> **Required tasks**
a) In the Jamestown ice thread, what share of the potholes from two years earlier does octnov report as totally dry?
b) In the entries, take the part that opens with the line containing "446x360 pixels. How do I perform: Click the square" and closes with the line containing "446x360 pixels. How do I perform: Tap the left". Reproduce those lines with "white cable" renamed to "gray cable" and nothing else altered.

> **Source extract**
# Jamestown ICE



## drillbit (Oct 16, 2006)

Can somebody post up on the ice conditions around Jamestown area, if there is any ice there? Headed up in a few days but if it's locked up, I'd rather save the gas.... Thanks a bunch and good luck.


----------



## Invector (Jan 13, 2006)

The ice this weekend was probably less then an 1/8 of an inch. Its not much but my dog had problems braking though in a few spots. Was down tward the southern part of the state and hit some ice in one spot over very little water that could hold my weight. Some areas that are shelterd, deep, or high in alkalinity are still open. Many stock ponds and such are open but your small pot holes that duckes like to use in a wind are all froze. Same thing goes when you get down by the Gackle area. Some of the bigger bodies of water had some ice on the edges. With the warm conditions on sunday some of it may have opened but for the small pots I'm saying they wont open again till spring...not unless we get a good run of 50 degrees and then a bit of wind to break it up.


----------



## jhegg (May 29, 2004)

It is supposed to get down to 19 tonite - that is a serious freeze!


----------



## octnov (Aug 21, 2004)

We arrived on Sunday the 8th and experienced the worst hunting ever in 5 years in North Dakota. Easily 75% of the potholes of 2 years ago are totally dry. What was left had about 30 yards of mud to the water. The biggest surprise was the fact that again 75% of the open land of two years ago was now posted. We checked the postings and found no hunting allowed. Ice was a small problem but actually hardened up the mud a little for us. Some snow on Wednesday and spit snow on Thursday. Birds were few and were very scattered. Saw a load of mallards in a field but of course it was posted with no hunting. We left on Friday and gave up the remaining two days we had up there. Of course I'll come back, but not until mother nature does her work and fills up many potholes. We plan to keep in touch with a frmer friend and judge water by what he tells us about his potholes. A real disappointing trip this time, but that is why it is called hunting not killing. Still had a good time and great people live there.


----------



## R y a n (Apr 4, 2005)

> **Data lines**
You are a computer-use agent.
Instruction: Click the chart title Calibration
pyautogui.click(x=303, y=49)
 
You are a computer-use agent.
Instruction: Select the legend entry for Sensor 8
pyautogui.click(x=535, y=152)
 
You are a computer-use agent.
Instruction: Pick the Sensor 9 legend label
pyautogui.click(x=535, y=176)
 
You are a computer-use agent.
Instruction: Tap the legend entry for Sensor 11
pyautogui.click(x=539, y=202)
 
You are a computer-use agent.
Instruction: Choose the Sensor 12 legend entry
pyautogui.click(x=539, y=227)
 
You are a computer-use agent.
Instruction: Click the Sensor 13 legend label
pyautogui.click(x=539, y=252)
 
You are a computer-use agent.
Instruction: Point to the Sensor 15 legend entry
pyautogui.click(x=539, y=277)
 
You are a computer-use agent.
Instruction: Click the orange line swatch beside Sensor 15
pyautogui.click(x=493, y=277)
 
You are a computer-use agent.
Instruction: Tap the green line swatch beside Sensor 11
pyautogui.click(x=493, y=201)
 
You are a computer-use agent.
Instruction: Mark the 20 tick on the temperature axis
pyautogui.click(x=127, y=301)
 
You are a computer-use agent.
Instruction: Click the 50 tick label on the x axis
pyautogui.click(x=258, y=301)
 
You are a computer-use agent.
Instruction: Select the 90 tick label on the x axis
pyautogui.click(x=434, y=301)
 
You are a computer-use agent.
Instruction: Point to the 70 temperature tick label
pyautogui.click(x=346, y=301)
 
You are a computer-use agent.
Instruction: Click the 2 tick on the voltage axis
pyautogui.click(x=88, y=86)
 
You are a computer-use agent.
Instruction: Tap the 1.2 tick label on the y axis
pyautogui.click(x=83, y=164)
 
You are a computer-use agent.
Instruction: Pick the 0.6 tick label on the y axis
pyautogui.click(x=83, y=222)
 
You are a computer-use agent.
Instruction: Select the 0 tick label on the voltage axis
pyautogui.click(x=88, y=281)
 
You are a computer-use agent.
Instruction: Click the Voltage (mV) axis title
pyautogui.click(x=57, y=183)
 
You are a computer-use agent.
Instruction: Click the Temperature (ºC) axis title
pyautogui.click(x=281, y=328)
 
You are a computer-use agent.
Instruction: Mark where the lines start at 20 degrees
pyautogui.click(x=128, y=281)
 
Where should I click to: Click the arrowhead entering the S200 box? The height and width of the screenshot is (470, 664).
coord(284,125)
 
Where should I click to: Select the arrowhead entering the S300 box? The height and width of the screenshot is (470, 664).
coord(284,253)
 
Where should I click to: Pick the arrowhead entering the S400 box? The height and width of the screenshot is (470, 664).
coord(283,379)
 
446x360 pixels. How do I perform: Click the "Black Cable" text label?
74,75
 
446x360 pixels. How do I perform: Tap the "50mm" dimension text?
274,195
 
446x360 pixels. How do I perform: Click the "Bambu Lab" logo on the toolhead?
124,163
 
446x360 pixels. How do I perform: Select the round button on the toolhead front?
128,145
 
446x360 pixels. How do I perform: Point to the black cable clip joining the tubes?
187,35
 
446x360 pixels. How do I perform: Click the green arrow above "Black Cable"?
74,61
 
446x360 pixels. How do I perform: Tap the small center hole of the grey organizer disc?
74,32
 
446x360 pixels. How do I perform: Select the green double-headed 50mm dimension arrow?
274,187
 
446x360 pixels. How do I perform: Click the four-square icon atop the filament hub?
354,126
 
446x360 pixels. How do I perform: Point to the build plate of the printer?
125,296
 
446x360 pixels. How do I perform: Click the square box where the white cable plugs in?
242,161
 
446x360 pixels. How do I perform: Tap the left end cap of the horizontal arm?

* * *

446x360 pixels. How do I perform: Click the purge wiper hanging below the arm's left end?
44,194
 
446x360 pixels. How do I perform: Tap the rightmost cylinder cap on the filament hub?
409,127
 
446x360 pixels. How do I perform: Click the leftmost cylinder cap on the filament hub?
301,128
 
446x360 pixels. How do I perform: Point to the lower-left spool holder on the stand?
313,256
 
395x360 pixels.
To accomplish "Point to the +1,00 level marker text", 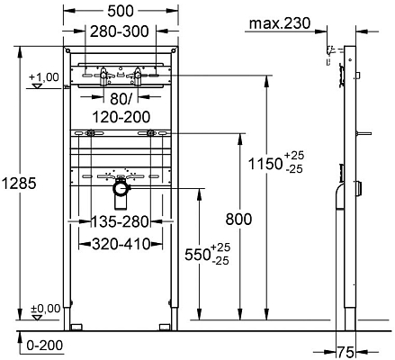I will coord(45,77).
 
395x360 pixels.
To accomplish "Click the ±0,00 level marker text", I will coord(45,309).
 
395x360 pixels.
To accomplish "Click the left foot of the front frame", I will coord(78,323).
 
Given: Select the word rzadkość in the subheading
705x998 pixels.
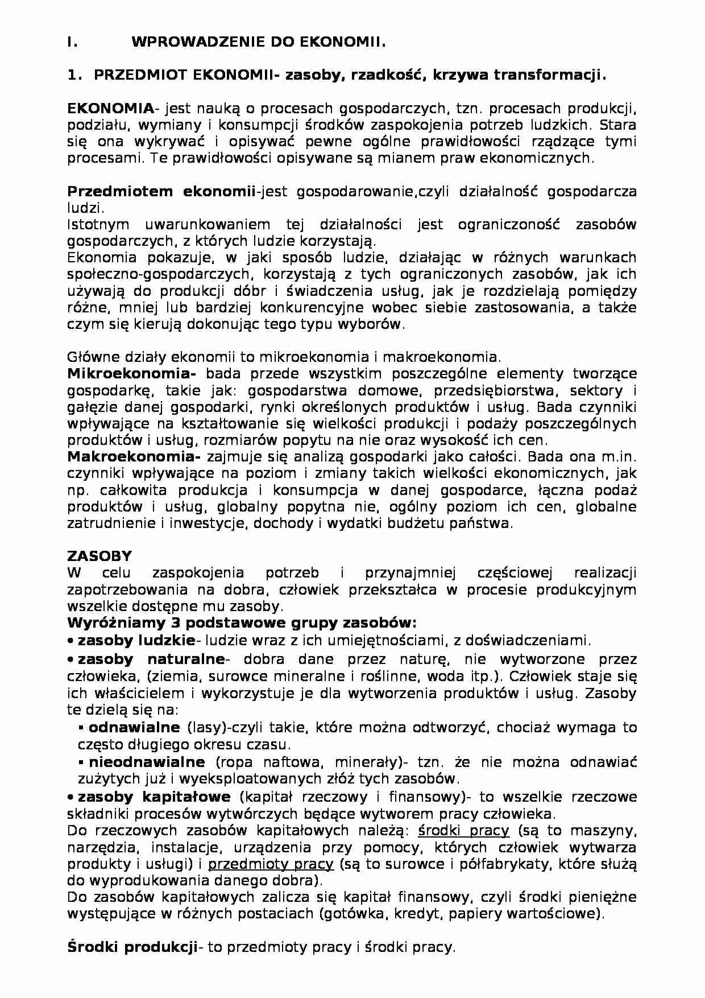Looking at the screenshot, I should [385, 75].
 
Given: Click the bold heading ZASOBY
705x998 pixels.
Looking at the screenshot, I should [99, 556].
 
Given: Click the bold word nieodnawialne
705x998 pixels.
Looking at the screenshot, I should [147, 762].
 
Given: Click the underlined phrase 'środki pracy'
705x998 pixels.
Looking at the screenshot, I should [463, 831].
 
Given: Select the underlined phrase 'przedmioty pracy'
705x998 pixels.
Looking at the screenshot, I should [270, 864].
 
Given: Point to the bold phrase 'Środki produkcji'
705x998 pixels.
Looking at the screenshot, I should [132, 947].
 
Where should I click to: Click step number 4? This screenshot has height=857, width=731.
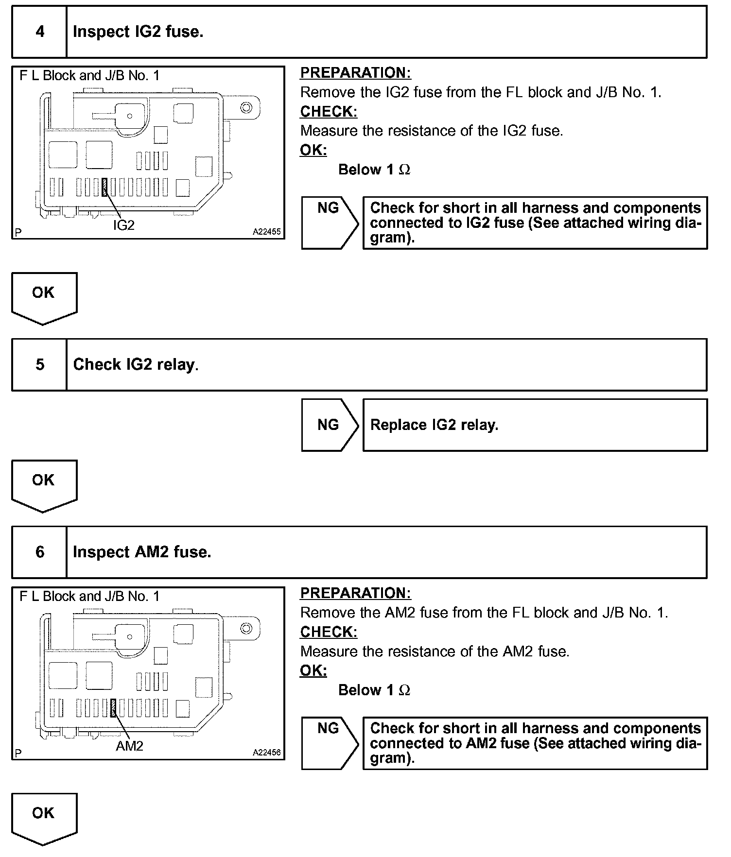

> **Final answers**
a) Easily 75%.

b)
446x360 pixels. How do I perform: Click the square box where the gray cable plugs in?
242,161
 
446x360 pixels. How do I perform: Tap the left end cap of the horizontal arm?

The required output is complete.